YOUR TASKS —
A. In the Corporate Europe Observatory article, whose work did the four panel members add to their declarations of interest?
B. Repeat word for word the stretch of the Corporate Europe Observatory article from "According to EFSA rules, failure" through "breached its trust.".

PASSAGE PROVIDED —
Corporate Europe Observatory

Exposing the power of corporate lobbying in the EU

Food safety panel members "update" declarations of interest – admitting industry ties

  • Dansk
  • Nederlands
  • English
  • Suomi
  • Français
  • Deutsch
  • Ελληνικά
  • Italiano
  • Bokmål
  • Polski
  • Portuguese
  • Română
  • Slovenščina
  • Español
  • Svenska

Brussels, 4 July 2011 – Four members of a key European Food Safety Authority (EFSA) scientific panel have "updated" their declarations of interests following a Corporate Europe Observatory (CEO) report revealing undeclared conflicts of interest [1].
John Christian Larsen (Denmark), Jürgen König (Austria), Gerrit Speijers (Netherlands), and Iona Pratt (Ireland) – all members of the EFSA panel on food additives and nutrient sources (ANS) which deals with additives such as aspartame – have updated their declarations of interest to include work done for the food industry-funded think tank and lobby group, the International Life Sciences Institute (ILSI Europe).
According to EFSA rules, failure to disclose "advice or services in a particular field falling within EFSA's remit" -- even if unpaid -- is considered as a "prima facie breach of trust" towards the agency and it could lead to the experts' dismissal.
In a letter sent to EFSA's Executive Director Catherine Geslain-Lanéelle, CEO is calling on EFSA to carry out an investigation as to whether the failure to declare these activities is a "breach of trust" [2]. Detailed conclusions of this investigation should be made public so that EU citizens could understand the very reasons why EFSA thinks or does not think that some of its experts have breached its trust.
According to EFSA’s Guidance on declarations of interest [3], the agency should carry out investigations into the four cases because (a) the information missing was a “declarable interest”; and (b) the experts “did not declare the missing information intentionally or through gross negligence”.
In an e-mail to CEO last month, the rapporteur of the ANS panel, Gerrit Speijers, said that “it was recently made clear by instruction from EFSA that [collaborations with ILSI] should be included in our declaration of interests” [4].

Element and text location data
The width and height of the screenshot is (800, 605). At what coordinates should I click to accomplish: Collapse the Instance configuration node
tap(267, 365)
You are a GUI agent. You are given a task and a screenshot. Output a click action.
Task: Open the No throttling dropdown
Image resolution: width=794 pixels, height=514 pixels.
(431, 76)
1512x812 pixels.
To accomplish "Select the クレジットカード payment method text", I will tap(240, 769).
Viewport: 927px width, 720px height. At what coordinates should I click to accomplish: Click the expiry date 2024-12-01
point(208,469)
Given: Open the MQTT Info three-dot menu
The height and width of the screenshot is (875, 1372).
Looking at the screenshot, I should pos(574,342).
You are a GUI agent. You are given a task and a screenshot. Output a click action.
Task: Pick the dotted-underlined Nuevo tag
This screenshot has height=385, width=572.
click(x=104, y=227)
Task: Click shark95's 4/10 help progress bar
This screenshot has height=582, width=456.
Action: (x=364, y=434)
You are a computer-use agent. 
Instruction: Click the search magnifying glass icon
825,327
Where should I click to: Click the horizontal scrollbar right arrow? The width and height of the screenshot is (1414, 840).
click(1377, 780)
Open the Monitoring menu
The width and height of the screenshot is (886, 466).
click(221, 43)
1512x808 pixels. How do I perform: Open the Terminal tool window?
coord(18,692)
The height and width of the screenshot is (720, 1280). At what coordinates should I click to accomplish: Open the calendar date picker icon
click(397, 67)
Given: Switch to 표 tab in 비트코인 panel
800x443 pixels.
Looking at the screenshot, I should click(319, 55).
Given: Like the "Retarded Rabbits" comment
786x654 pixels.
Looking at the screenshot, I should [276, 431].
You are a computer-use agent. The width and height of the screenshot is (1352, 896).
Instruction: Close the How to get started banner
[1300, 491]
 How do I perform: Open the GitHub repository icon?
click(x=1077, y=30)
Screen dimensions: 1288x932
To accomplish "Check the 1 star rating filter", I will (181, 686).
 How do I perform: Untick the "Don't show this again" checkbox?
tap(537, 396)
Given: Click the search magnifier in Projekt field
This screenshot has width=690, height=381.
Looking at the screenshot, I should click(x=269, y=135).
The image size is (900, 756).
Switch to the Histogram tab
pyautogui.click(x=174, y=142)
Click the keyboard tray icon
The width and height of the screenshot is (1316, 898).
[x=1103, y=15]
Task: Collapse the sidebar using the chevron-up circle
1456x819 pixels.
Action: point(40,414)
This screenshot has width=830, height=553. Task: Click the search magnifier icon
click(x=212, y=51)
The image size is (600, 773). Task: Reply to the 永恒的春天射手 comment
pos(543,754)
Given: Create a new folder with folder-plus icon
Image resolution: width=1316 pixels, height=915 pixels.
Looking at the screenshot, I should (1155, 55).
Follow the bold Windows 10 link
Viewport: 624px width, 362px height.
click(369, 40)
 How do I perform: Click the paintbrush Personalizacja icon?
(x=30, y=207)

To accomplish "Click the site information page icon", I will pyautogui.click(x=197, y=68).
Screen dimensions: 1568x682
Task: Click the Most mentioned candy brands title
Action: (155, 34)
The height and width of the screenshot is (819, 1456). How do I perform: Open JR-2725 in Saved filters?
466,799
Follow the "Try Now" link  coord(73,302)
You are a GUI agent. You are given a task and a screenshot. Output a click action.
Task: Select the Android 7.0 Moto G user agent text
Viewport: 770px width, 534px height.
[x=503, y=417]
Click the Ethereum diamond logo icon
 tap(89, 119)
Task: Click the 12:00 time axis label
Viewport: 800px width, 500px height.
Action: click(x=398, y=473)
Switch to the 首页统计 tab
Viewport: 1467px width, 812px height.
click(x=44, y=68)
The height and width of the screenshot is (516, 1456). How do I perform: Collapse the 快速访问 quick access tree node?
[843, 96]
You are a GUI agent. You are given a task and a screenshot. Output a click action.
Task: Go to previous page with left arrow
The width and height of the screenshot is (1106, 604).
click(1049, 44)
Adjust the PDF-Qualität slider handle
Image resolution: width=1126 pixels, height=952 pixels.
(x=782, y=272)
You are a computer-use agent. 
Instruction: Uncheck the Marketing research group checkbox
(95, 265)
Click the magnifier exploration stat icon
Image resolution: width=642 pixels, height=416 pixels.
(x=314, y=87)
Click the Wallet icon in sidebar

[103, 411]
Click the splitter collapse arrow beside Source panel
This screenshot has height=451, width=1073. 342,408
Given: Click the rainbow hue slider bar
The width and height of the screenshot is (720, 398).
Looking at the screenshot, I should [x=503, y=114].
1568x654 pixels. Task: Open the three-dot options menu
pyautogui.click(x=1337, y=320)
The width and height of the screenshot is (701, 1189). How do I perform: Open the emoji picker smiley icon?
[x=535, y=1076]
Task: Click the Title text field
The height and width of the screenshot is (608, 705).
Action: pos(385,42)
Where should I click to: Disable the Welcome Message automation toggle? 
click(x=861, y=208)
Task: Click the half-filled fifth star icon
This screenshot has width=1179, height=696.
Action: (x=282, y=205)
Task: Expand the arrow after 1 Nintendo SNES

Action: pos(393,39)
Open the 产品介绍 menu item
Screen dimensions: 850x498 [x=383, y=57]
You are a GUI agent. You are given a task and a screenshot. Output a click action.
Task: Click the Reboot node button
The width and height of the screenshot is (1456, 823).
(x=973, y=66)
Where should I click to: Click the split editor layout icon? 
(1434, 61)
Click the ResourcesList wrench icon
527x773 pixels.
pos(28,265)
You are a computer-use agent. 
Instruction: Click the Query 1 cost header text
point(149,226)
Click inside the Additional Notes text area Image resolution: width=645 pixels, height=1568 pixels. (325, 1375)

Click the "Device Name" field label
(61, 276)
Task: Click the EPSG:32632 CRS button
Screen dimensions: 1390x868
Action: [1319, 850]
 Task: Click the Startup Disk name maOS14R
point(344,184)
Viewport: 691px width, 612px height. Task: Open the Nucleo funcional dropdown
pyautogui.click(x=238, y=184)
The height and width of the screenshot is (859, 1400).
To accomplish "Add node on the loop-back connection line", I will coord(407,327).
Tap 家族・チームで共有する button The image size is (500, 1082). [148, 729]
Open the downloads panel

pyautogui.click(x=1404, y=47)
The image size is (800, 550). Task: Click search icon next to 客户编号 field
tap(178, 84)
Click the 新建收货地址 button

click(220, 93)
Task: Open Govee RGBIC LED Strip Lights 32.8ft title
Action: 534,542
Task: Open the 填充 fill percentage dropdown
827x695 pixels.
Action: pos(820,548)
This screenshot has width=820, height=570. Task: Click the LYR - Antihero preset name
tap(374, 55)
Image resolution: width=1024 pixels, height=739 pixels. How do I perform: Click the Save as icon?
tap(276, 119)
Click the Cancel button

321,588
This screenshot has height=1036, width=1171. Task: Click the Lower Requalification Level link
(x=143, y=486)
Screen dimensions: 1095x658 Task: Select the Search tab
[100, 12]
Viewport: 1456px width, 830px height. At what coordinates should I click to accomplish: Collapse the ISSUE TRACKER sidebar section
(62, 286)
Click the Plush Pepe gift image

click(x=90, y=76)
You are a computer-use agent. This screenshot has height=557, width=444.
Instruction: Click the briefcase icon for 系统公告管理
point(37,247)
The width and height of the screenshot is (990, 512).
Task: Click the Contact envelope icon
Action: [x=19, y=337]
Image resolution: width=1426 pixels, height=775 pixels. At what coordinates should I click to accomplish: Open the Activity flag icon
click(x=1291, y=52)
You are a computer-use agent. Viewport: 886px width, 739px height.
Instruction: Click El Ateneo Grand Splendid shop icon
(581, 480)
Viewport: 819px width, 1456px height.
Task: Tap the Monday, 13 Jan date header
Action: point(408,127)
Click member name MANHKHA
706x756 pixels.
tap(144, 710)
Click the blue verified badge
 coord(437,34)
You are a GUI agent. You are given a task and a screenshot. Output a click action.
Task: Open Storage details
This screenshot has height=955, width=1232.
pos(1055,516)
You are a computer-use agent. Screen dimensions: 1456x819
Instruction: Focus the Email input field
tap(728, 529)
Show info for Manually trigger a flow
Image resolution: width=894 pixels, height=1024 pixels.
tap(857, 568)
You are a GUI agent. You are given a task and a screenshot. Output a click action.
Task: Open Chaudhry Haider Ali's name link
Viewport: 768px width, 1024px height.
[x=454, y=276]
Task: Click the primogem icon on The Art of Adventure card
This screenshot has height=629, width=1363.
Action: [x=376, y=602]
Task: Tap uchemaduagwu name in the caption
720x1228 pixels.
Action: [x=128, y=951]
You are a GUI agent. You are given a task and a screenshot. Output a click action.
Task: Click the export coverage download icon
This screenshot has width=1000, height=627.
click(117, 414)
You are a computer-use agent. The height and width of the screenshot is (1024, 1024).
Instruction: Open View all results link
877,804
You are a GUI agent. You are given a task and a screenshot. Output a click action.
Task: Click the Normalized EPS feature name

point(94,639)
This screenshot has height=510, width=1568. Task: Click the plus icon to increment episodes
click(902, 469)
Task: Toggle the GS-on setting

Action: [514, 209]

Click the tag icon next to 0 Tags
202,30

TASK ANSWERS —
A. The International Life Sciences Institute (ILSI Europe), a food industry-funded think tank and lobby group.

B.
According to EFSA rules, failure to disclose "advice or services in a particular field falling within EFSA's remit" -- even if unpaid -- is considered as a "prima facie breach of trust" towards the agency and it could lead to the experts' dismissal.
In a letter sent to EFSA's Executive Director Catherine Geslain-Lanéelle, CEO is calling on EFSA to carry out an investigation as to whether the failure to declare these activities is a "breach of trust" [2]. Detailed conclusions of this investigation should be made public so that EU citizens could understand the very reasons why EFSA thinks or does not think that some of its experts have breached its trust.